Review: World War Z – Max Brooks

by MW Cook

It goes by many names: “The Crisis,” “The Dark Years,” “The Walking Plague,” as well as newer and more “hip” titles such as “World War Z” or “Z War One.” I personally dislike this last moniker as it implies an inevitable “Z War Two.” For me, it will always be “The Zombie War.”

I bought the book on a whim. Until I started reading it I was afraid that I had wasted my five bucks. Great myths and genres always have a higher than normal chance of being bastardized. Zombies, vampires and the like are creatures with a deep mythos about them and that mythos has been abused again and again in film and literature. So, yeah, I was worried I had wasted five bucks.

The book is written as a historical account of a world-wide zombie outbreak and the war that followed. The narrator travels the world after the war ends, collecting stories from different survivors, gathering a wide view of what the war was like for people in different stations and nations and cultures.

It was a good read. Gritty and realistic but not overtly depressing, as a world-wide zombie invasion would be. My only struggle was the complete lack of any real protagonist to fall in love with. But the originality of the storytelling made up for it with me. It was a risky book to write, I think, being so very different. But it was a risk that paid off. Five bucks well spent.

Quotes:

Most people don’t believe something can happen until it already has. That’s not stupidity or weakness, that’s just human nature. I don’t blame anyone for not believing.

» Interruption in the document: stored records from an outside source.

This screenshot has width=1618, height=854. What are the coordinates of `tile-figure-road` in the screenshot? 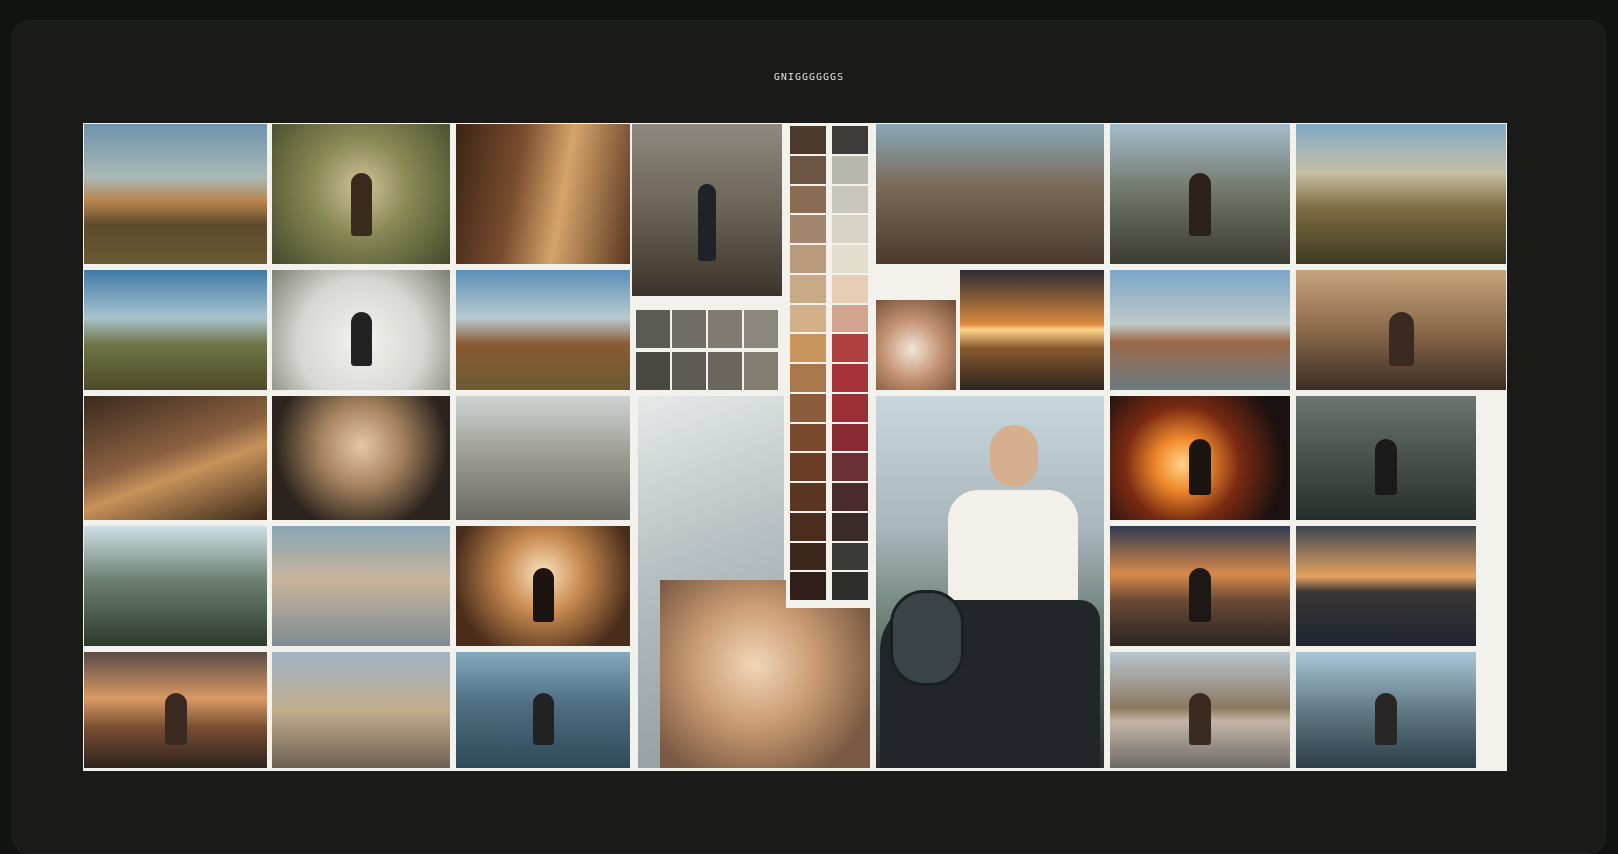 It's located at (1200, 194).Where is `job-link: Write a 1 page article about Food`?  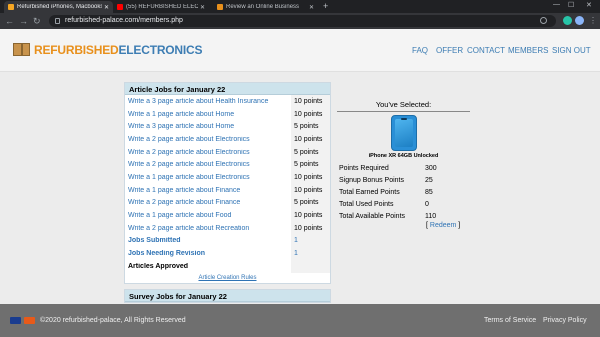
job-link: Write a 1 page article about Food is located at coordinates (208, 216).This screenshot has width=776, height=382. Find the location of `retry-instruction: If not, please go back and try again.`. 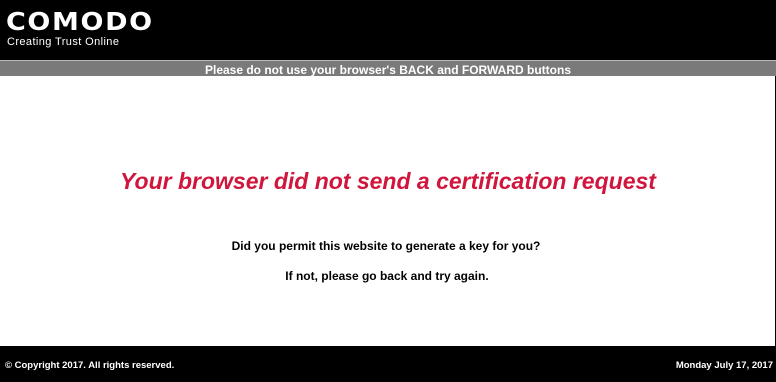

retry-instruction: If not, please go back and try again. is located at coordinates (387, 276). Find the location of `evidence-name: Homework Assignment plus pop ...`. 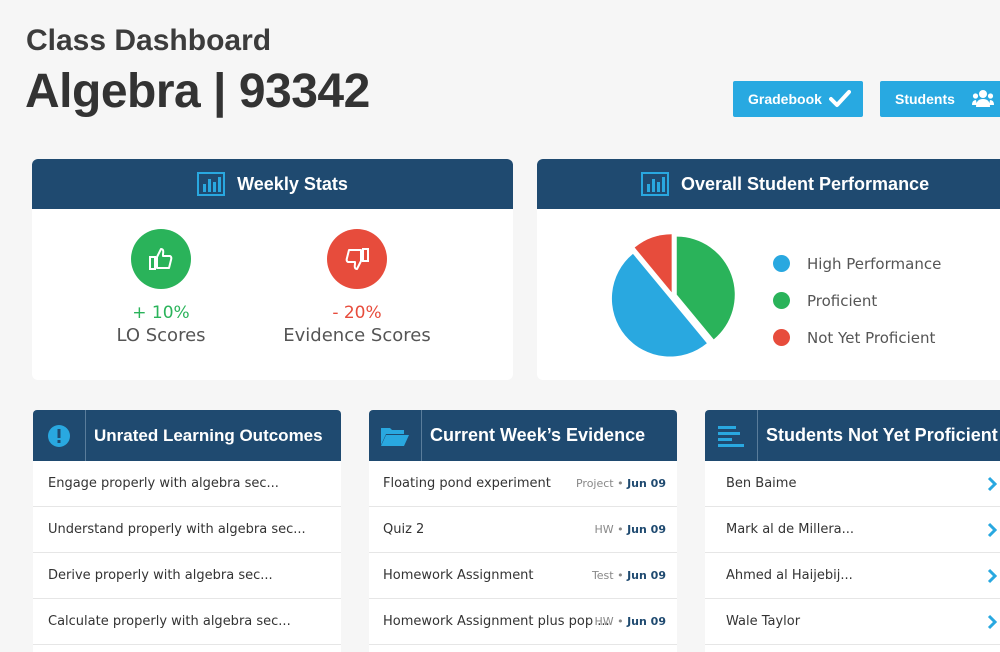

evidence-name: Homework Assignment plus pop ... is located at coordinates (496, 622).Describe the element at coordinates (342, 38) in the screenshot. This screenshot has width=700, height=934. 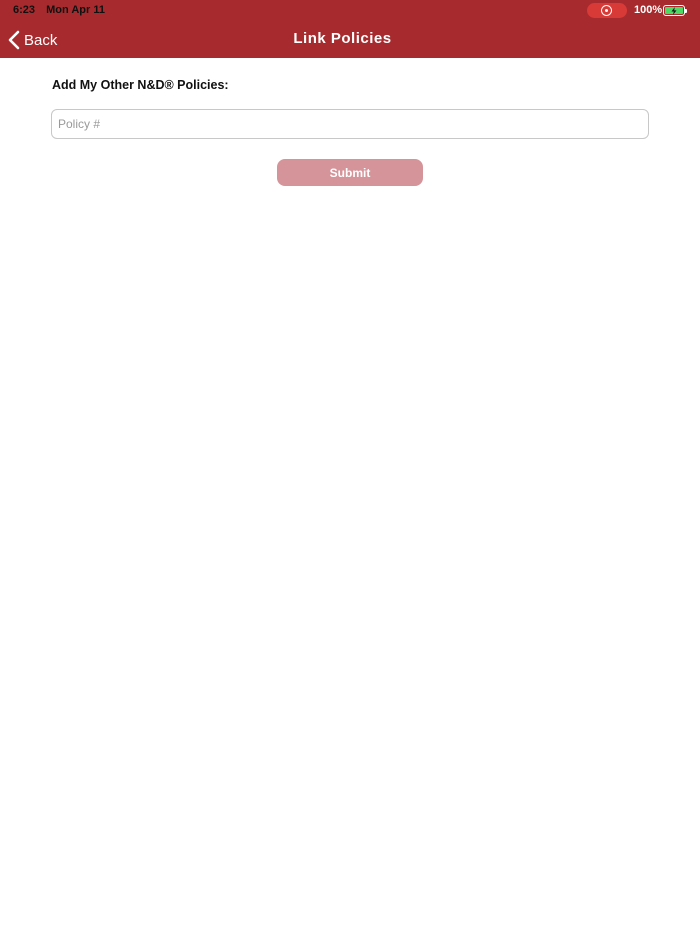
I see `page-title: Link Policies` at that location.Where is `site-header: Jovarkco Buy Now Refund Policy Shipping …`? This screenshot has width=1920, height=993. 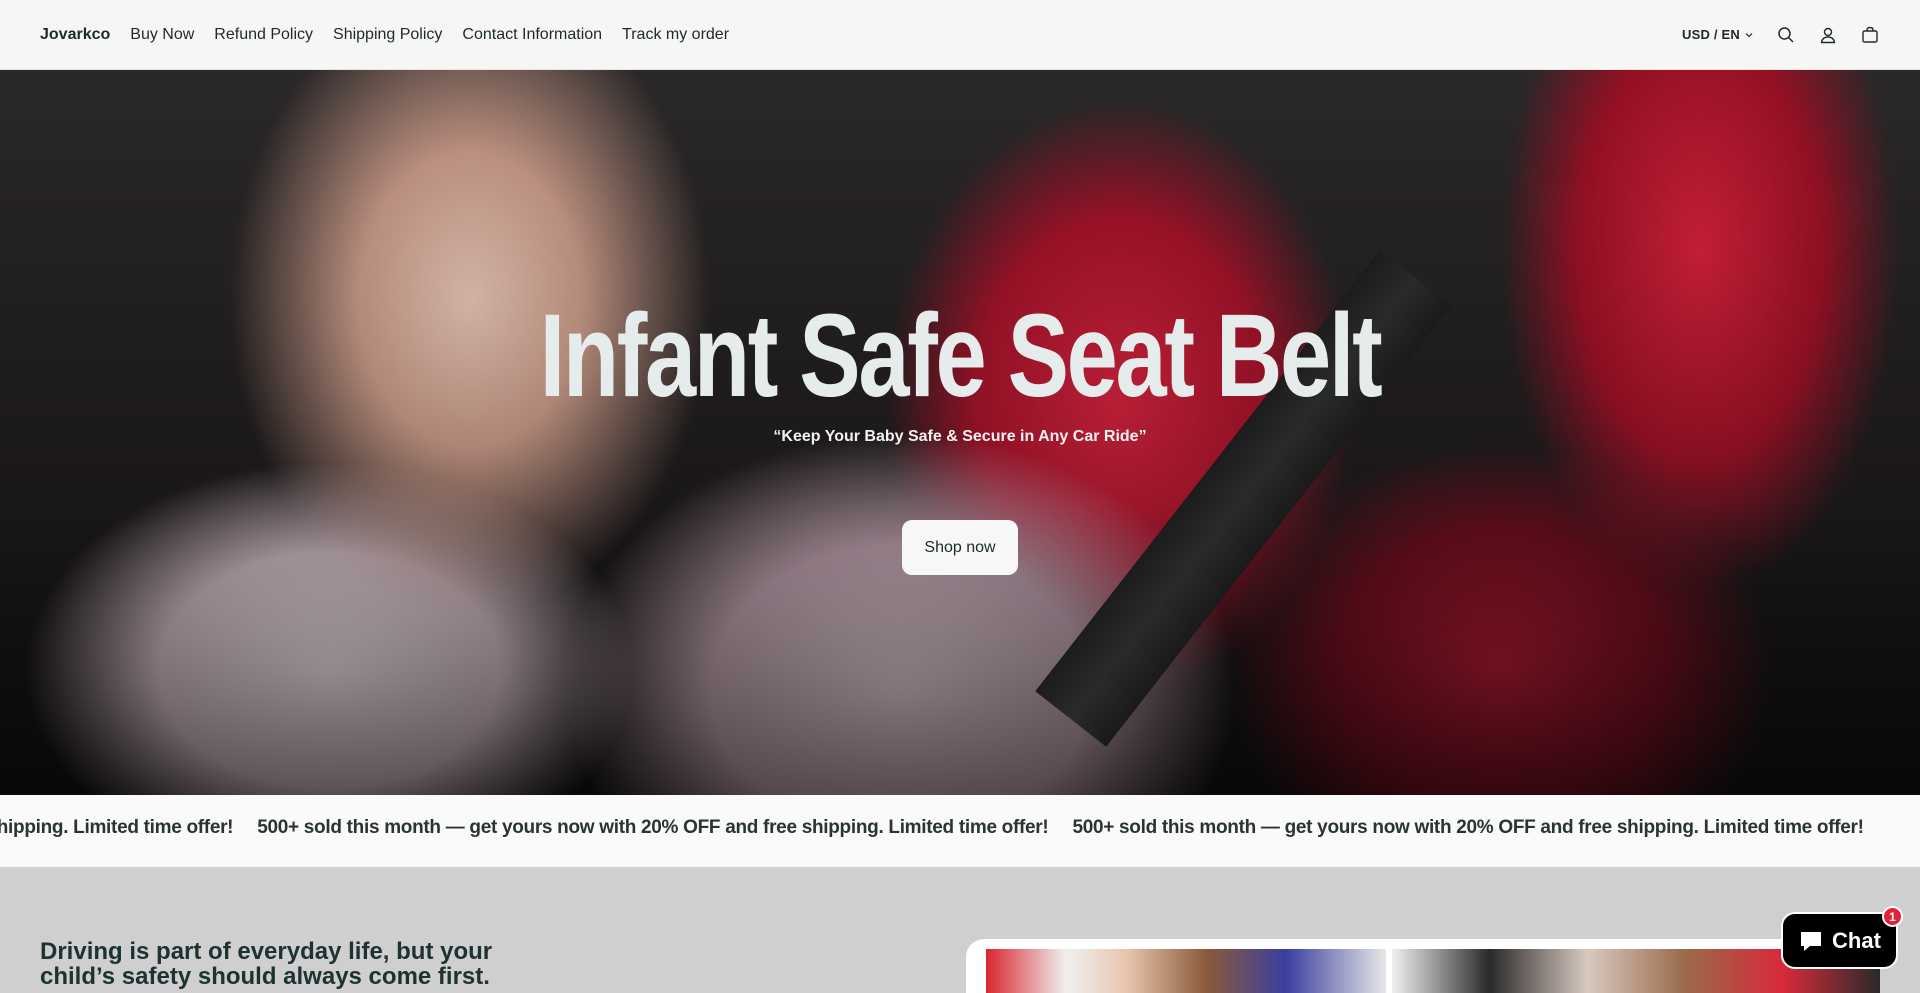
site-header: Jovarkco Buy Now Refund Policy Shipping … is located at coordinates (960, 35).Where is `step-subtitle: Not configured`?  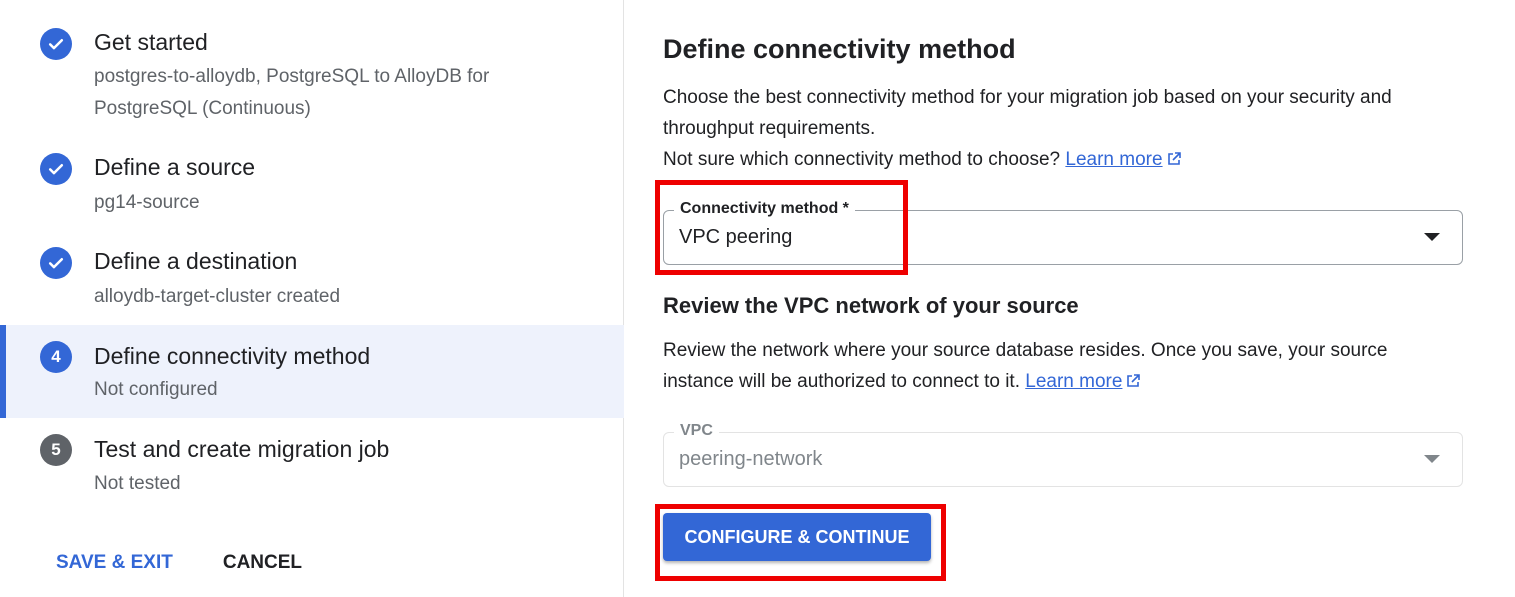
step-subtitle: Not configured is located at coordinates (156, 390).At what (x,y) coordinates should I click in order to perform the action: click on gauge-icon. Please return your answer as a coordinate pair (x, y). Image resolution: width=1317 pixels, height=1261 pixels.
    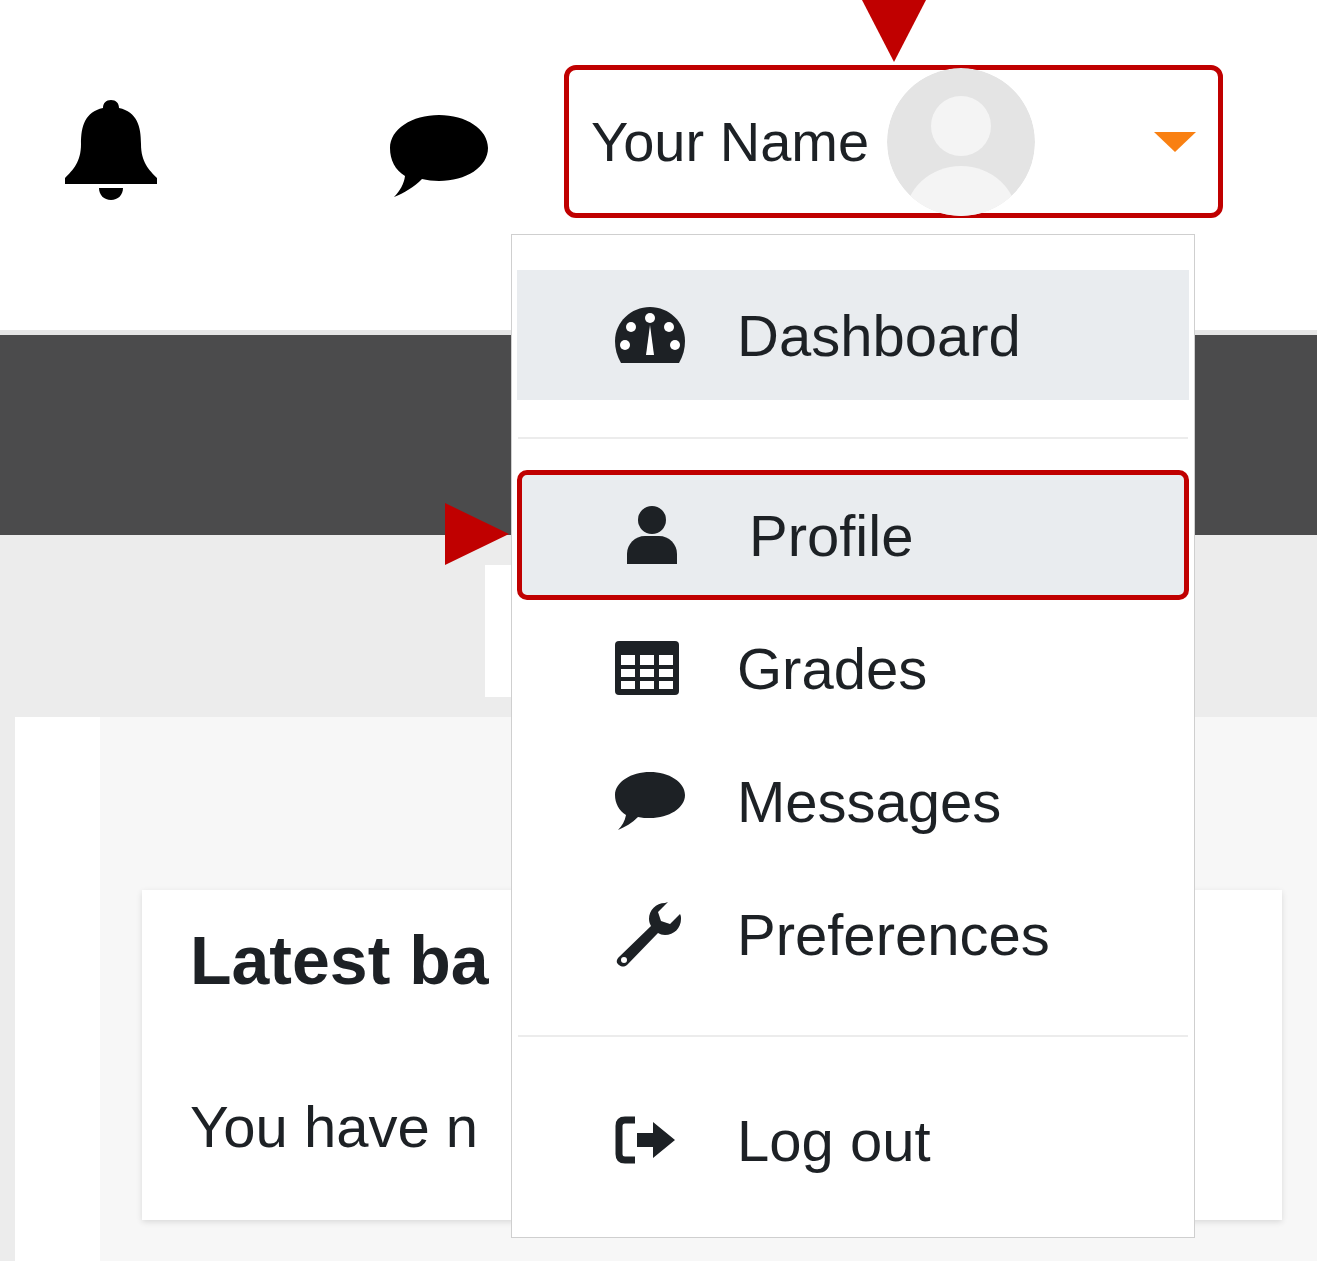
    Looking at the image, I should click on (650, 335). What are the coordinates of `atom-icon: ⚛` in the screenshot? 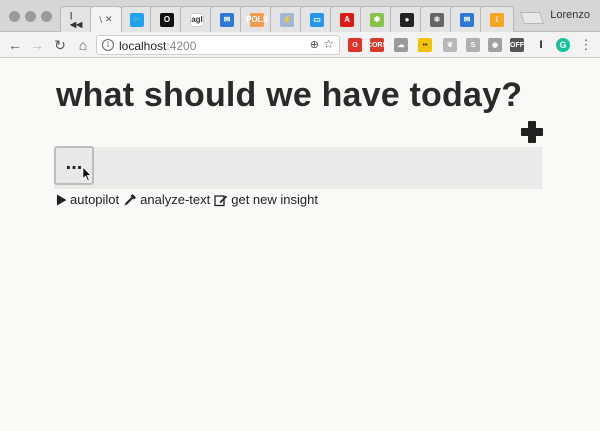 It's located at (437, 20).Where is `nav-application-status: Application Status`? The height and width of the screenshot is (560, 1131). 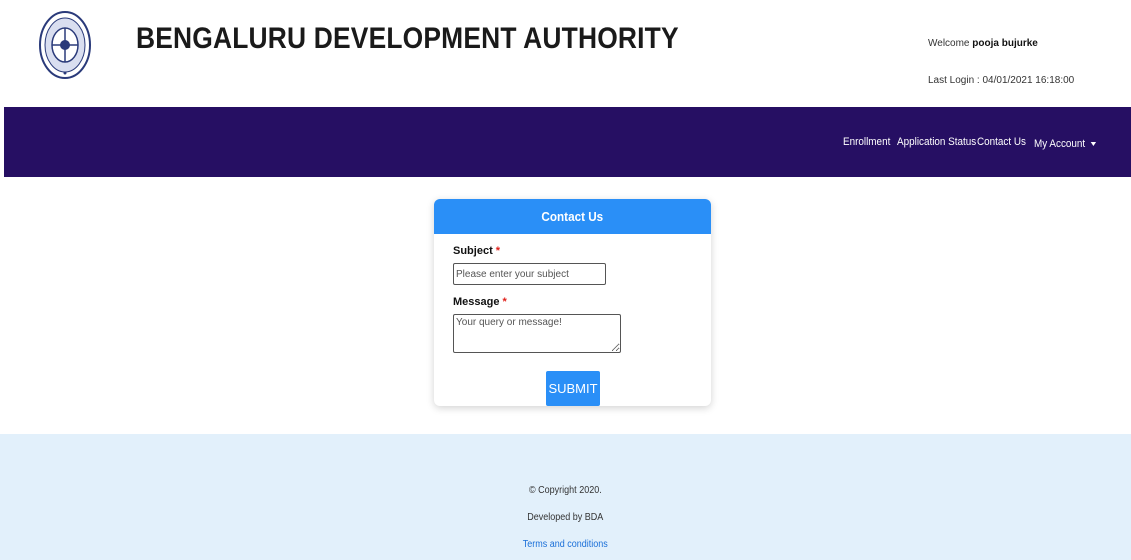
nav-application-status: Application Status is located at coordinates (936, 142).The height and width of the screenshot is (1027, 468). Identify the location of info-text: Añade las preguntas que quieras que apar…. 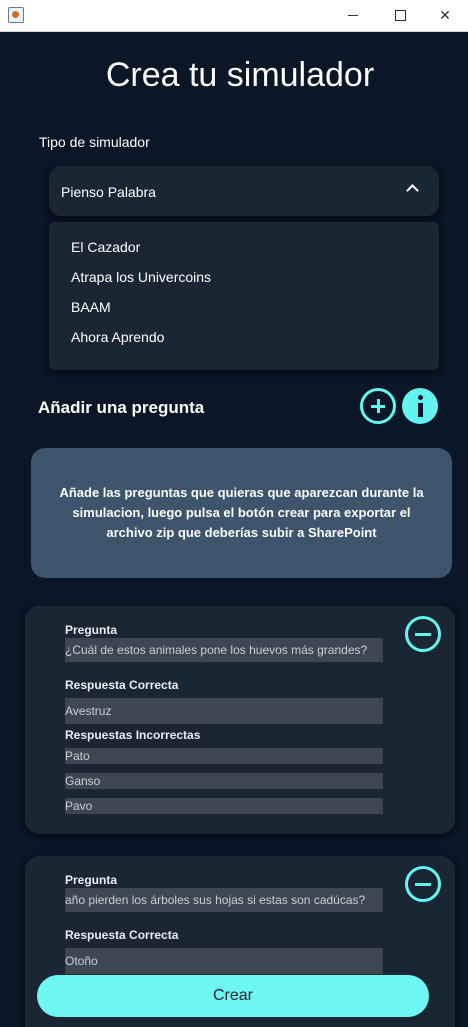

Imagine a group of people all staring at writing on a wall, everyone congratulating one another on reading the words correctly. But behind that group is a mirror whose image shows the writing’s true message. No one looks at the mirror. No one thinks it’s necessary.

We were taught since birth to bear the burden of our grandfathers’ shame. We were taught that, even if we wore a uniform, that our first sworn duty was to our conscience, no matter what the consequences.

Lies are neither bad nor good. Like a fire they can either keep you warm or burn you to death, depending on how they’re used.